The quality improvement movement in medicine has been important and fruitful. Nonetheless, many of us have had reservations. The complaints have ranged from the indisputable fact that P4P results reported to our practices are often inaccurate, to concerns that meeting standards and reporting to authorities is often just busy work, to worries that standards often lead to teaching to the test, to the criticism that practices that treat the lower socioeconomic strata (or, practices that treat non-vaccinators) are penalized by the shortcomings of their patient bases. These are all valid. My own concern has been that with a strict emphasis on the measurable, important aspects of quality that are difficult to measure have been neglected. Let me explain.
Two Methods and Two Types of Objectives
There are two methods we can use to effect both clinical and clerical change in our offices. One could be called Systemic Re-engineering (SR); the other would be Professional Enhancement (PE).
SR builds techniques into the office environment with such devices as checklists, explicit protocols, flow sheets, questionnaires, and computerization. SR solutions are “outside the head” and relieve the clinician or staff of the burden of remembering.
PE, on the other hand, happens inside the head, as in, “Remember to….” PE is very familiar to us from our training. We are educated in basic facts, basic procedures, precepts, attitudes, etc.
Just as there are two ways to effect change, there are two types of objectives. Type one is a Quantifiable Objective (QO); the other would be Non-quantifiable Objective (NO).
A QO is generally related to a stereotypical event, such as vaccinating, or diagnosing and treating streptococcal pharyngitis. QO’s are familiar to us as P4P measurements.
An NO may be a non-stereotypical event. Pursuing a difficult diagnosis would be such an event. There is no current way to measure how a clinician pursues signs and symptoms with his or her own acumen, strategic tests, and referrals.
Other NO’s would be based on the human behavior of the clinician. Caring for patients with empathy and compassion would be such a behavior. Another would be attentiveness to a patient’s communication, and patience in eliciting information. A patient satisfaction survey is far too blunt an instrument to capture these qualities accurately, and we have no other applicable means of measurement.
Matching Methods and Objectives
The two methods and the two objectives tend to pair up, SR with QO, and PE with NO. An example of the SR-QO pair would be the stereotypic case of prescribing controllers for asthma and not relying on rescue medications excessively. The PE approach would be to bank on the attentiveness and memory of the clinician when the refill requests come in (“Remember!”). The preferred SR approach might be to institute an office procedure that forbids albuterol refills, and instead compels the staff to schedule a visit when an albuterol refill request is made, and has a flow sheet in the chart that details all prescriptions. The results of this QI effort would be clearly measurable, as we know.
A clerical example of office functioning would be keeping track of vaccine stock. One could admonish clinicians and staff to remember to bill for every vaccine given (PE – remember!), or one could institute a procedure of daily balancing of stock vs. billing sheets (SR). Clearly, for these stereotypical events, SR would be a more reliable and efficient approach resulting in higher quality and less variation.
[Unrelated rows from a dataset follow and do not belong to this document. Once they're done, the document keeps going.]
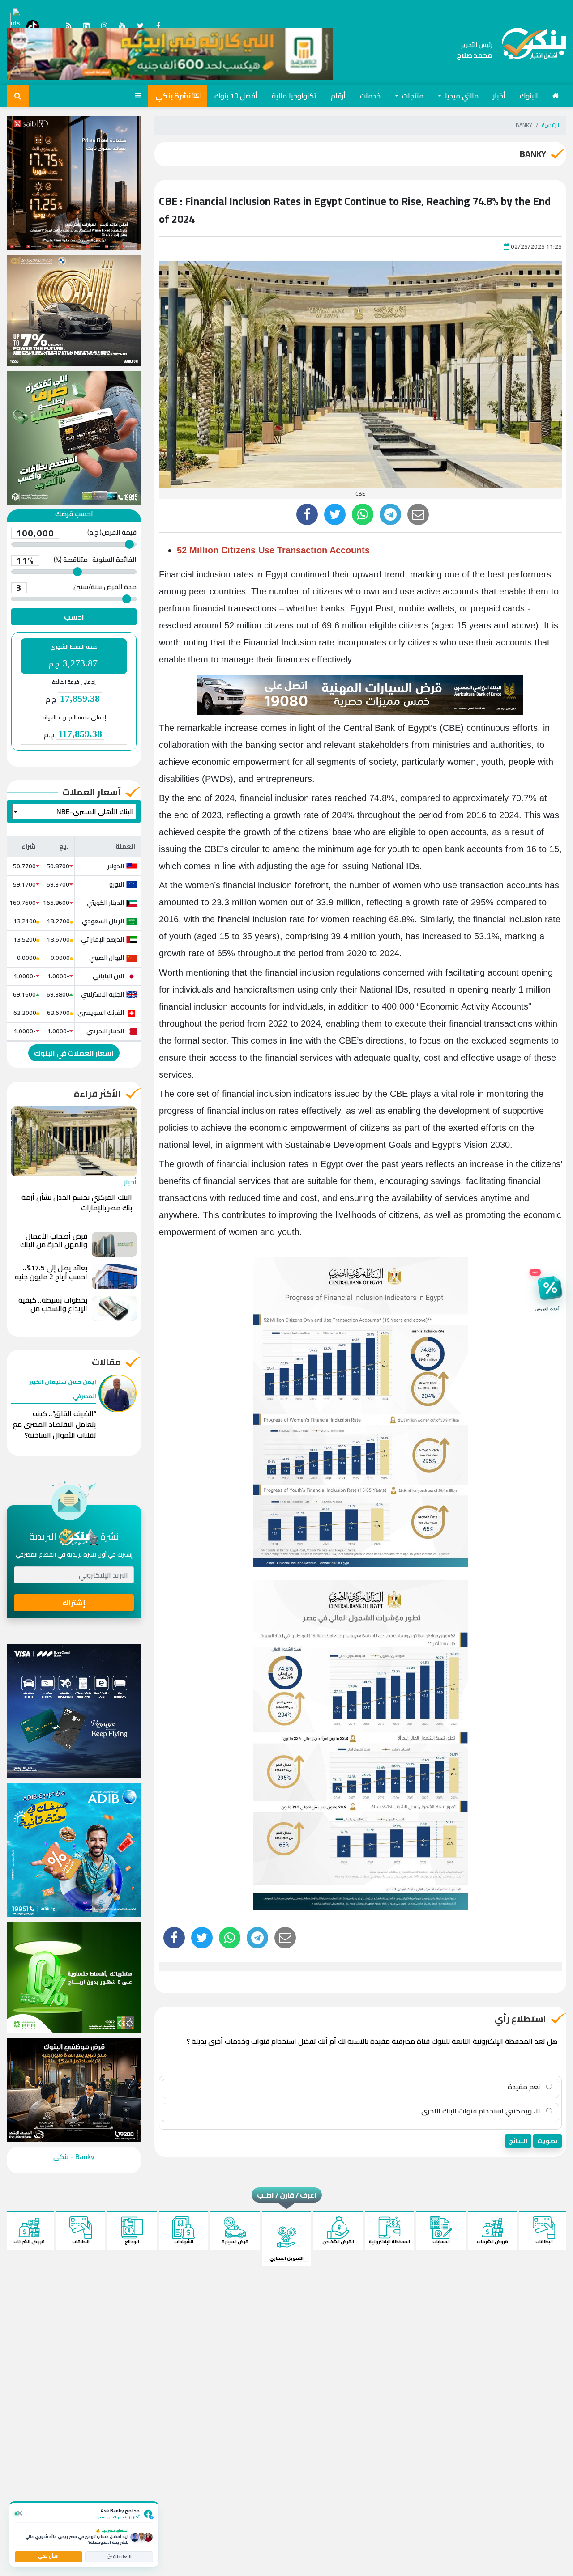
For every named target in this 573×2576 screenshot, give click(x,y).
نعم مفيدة (525, 2086)
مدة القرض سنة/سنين (76, 587)
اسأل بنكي (48, 2556)
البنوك (529, 95)
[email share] (390, 514)
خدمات (370, 95)
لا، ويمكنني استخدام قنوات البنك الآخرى (481, 2110)
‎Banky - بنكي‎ (73, 2156)
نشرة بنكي (173, 95)
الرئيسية (550, 125)
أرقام (338, 95)
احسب (74, 617)
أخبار (499, 95)
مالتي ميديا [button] (461, 95)
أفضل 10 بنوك (235, 95)
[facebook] (307, 514)
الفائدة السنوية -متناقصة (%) (76, 560)
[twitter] (335, 514)
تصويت (547, 2141)
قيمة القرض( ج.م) (76, 533)
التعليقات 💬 (119, 2556)
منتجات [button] (411, 95)
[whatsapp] (362, 514)
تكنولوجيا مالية (294, 95)
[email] (418, 514)
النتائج (518, 2141)
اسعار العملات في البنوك (74, 1053)
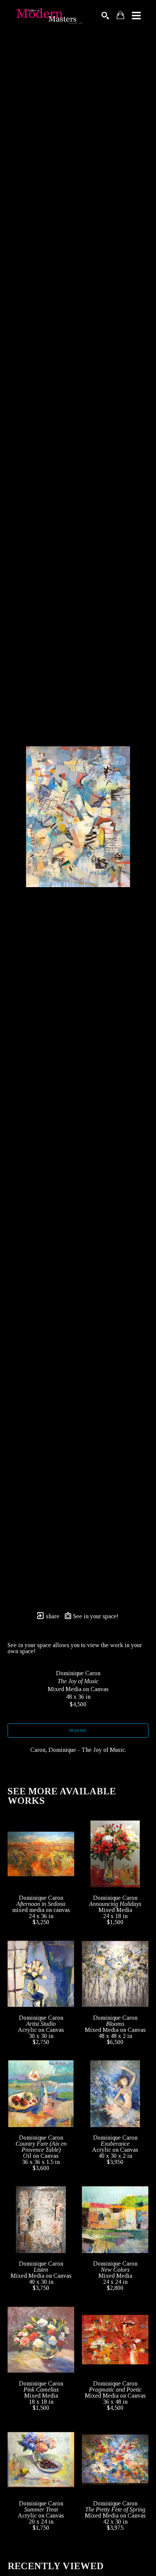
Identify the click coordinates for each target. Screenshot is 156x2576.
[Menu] (136, 15)
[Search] (105, 15)
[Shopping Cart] (120, 15)
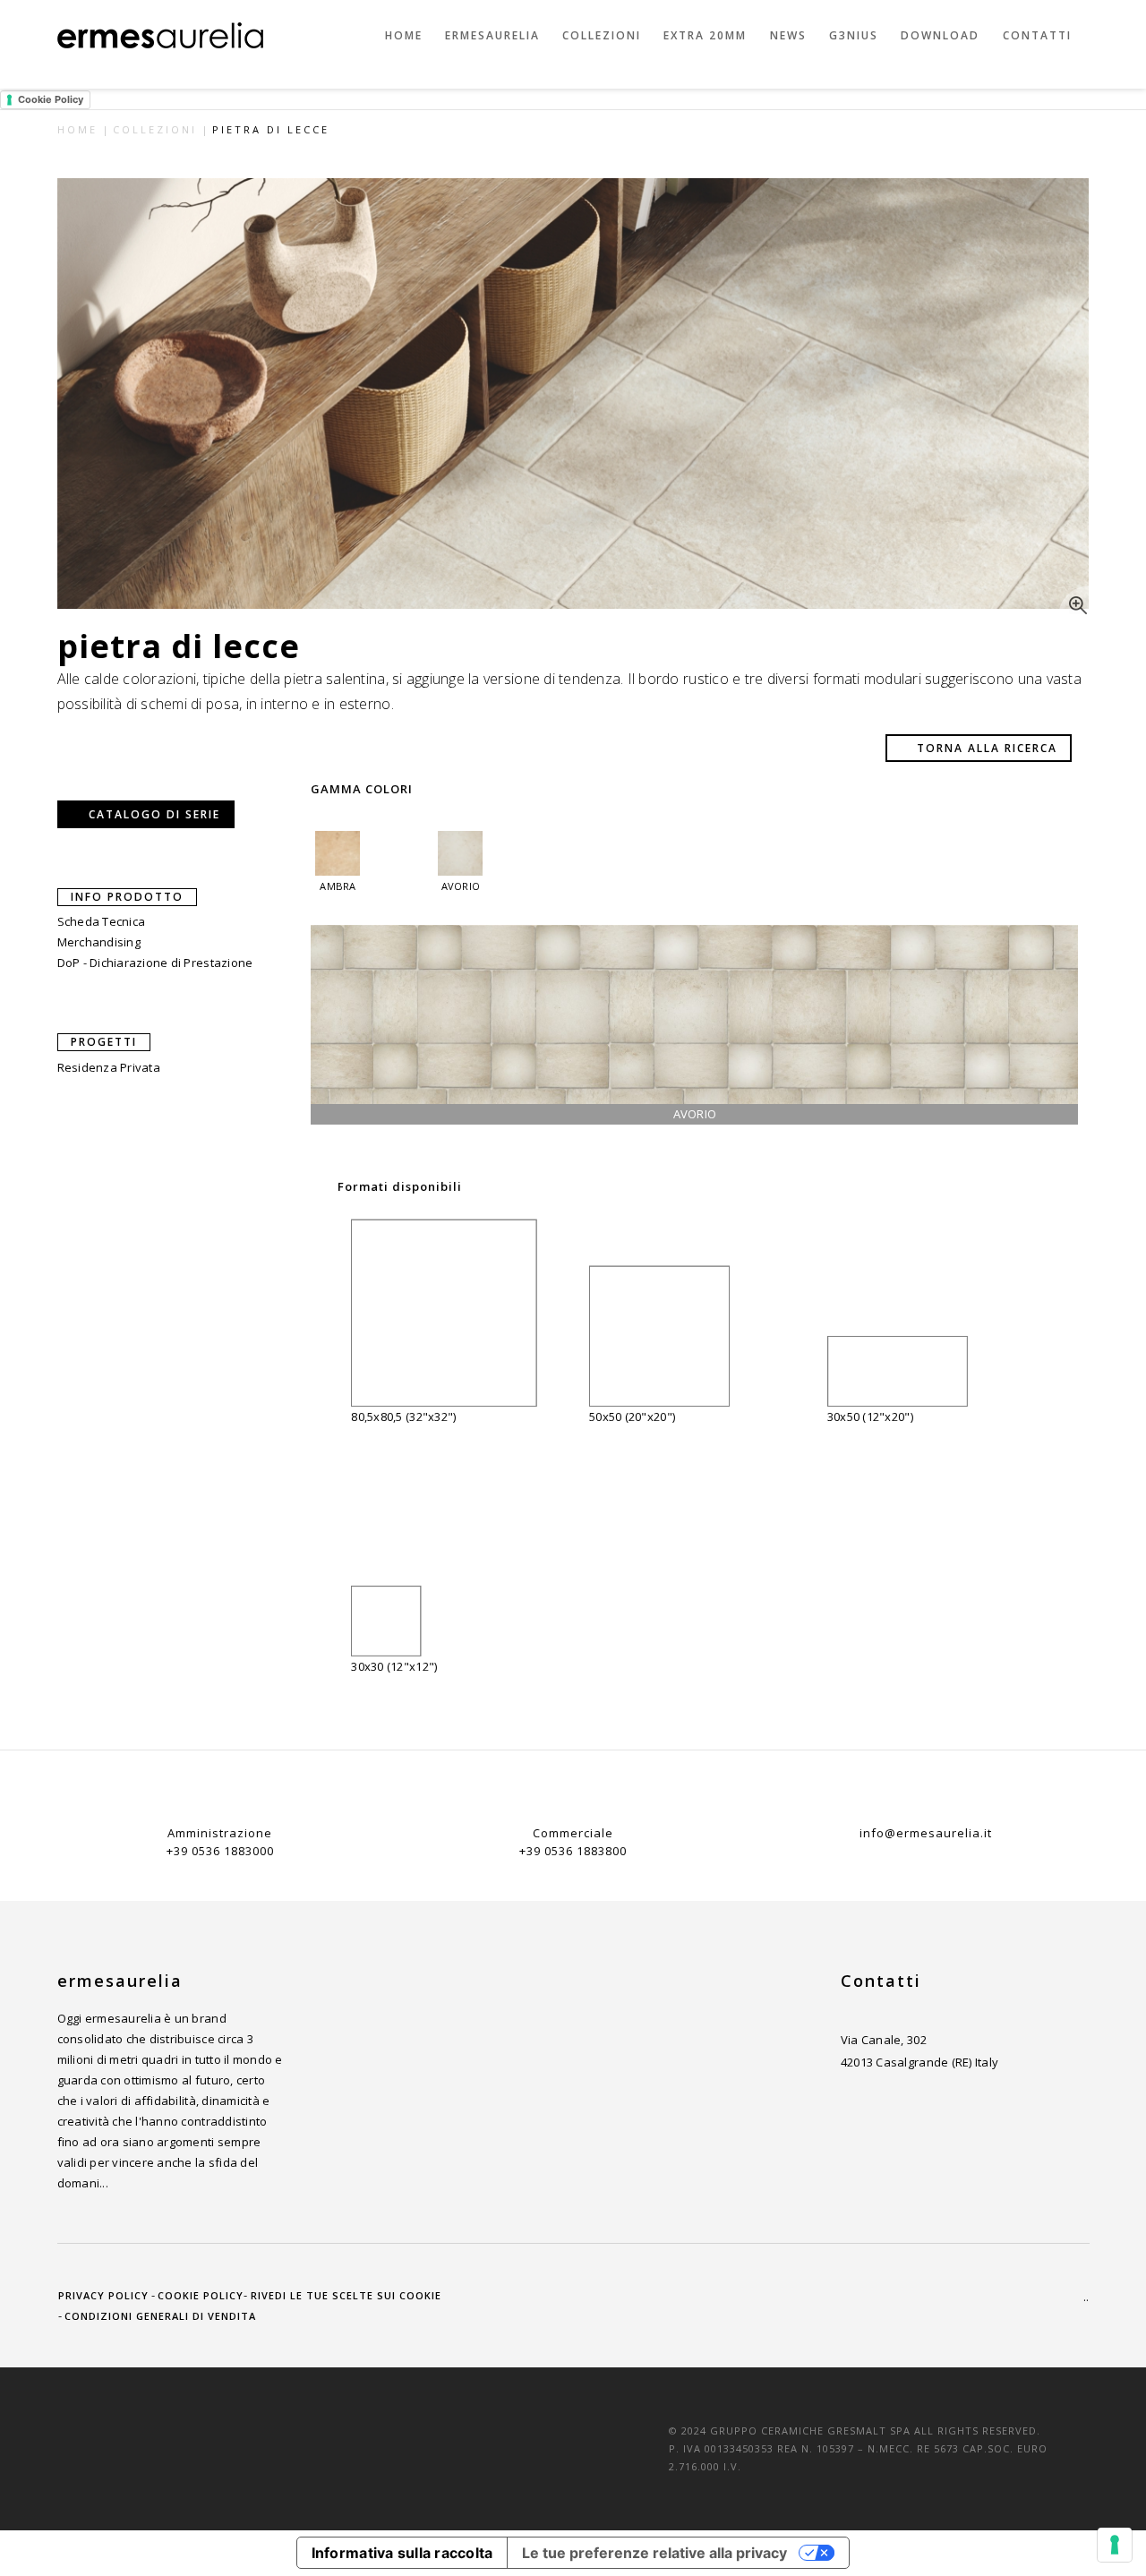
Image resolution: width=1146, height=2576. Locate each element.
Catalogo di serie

I have two favorite examples of the PE-NO pair. The first is the issue of pursuing a difficult diagnosis. Perhaps clinical prompts in an EMR would be helpful, but in general it is difficult to think of an SR approach that would arrange a system to help and encourage a clinician to be smart and persistent in pursuing a diagnosis. Yet it is difficult to think of a more important aspect of quality care than this.
A second favorite example is improving the “caring” function. Imagine a possible SR solution: the placing of a sign on the wall reading “We Care!” Clearly, teaching and encouraging how to care for a patient, how to reduce emotional distance is something that still belongs in the realm of PE.
In both of these issues, the PE approach would seem more apt. I can’t think of any fancy and modernistic approaches, but practice conferences with case presentations and feedback (hopefully positive), and in the case of conferences on caring, the presence of professionals from outside the practice with relevant expertise (social work, psychiatry, clergy), could be of great help.
The key is for the practice as a whole to care about these issues, and to make them part of the practice culture. The fact that the effect is not quantifiable should not deter the practice from emphasizing these very important practice characteristics.
Keeping the Balance
As QI has risen in importance in recent years, QO has been emphasized and NO neglected. Perhaps this has occurred because of our scientific prejudice to pay attention only to the measurable and to distrust the impressionistic. Maybe it has happened because of a perceived need to “prove” quality to insurance companies and payers. Both are understandable.
But the imbalance is regrettable. What can be more important than pursuing difficult diagnoses? What can be more important than the caring function? Yet, because they are not easily measurable practices are not paid to excel in these functions. The measurable has pushed out the unmeasurable.
Still, although we are influenced by QI professionals and organizations, and by financial incentives, in the final analysis our practices are ours to shape. If we take steps to improve our practices in these very important but non-quantifiable aspects, we ourselves will feel the richer for it, and it is quite possible our patients will benefit from it. The key is "Not everything that counts can be counted, and not everything that can be counted counts.” (William Bruce Cameron.)